Work required :: Pick out and copy every line in the entries below that contains the word "location". Letter case counts.

Dataset records
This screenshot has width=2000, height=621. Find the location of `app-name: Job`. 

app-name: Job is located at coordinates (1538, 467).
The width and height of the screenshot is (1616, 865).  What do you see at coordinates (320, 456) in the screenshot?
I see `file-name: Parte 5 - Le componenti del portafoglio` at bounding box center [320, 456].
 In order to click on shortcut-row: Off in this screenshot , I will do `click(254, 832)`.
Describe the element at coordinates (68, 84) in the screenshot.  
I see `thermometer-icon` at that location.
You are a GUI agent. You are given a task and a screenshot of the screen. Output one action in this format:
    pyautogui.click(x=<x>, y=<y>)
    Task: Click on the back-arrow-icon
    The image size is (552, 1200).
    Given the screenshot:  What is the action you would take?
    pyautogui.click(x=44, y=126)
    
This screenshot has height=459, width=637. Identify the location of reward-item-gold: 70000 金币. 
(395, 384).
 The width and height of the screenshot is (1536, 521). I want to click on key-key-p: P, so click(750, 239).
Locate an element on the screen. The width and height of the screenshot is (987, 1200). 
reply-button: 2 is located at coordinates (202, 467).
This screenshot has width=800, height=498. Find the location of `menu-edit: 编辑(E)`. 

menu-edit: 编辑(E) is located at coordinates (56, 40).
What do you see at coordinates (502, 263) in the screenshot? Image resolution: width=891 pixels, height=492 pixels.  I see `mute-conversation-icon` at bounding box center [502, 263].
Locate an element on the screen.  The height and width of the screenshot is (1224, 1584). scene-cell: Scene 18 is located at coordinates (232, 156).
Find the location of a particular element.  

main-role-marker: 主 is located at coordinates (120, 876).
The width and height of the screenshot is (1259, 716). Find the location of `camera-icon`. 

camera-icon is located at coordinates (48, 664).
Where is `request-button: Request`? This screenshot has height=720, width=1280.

Your solution ::
This screenshot has width=2000, height=621. Find the location of `app-name: Job`. 
I see `thermometer-icon` at that location.
This screenshot has height=459, width=637. Identify the location of reward-item-gold: 70000 金币. 
This screenshot has width=800, height=498. Find the location of `menu-edit: 编辑(E)`. 
Find the location of a particular element.  
The width and height of the screenshot is (1259, 716). Find the location of `camera-icon`. 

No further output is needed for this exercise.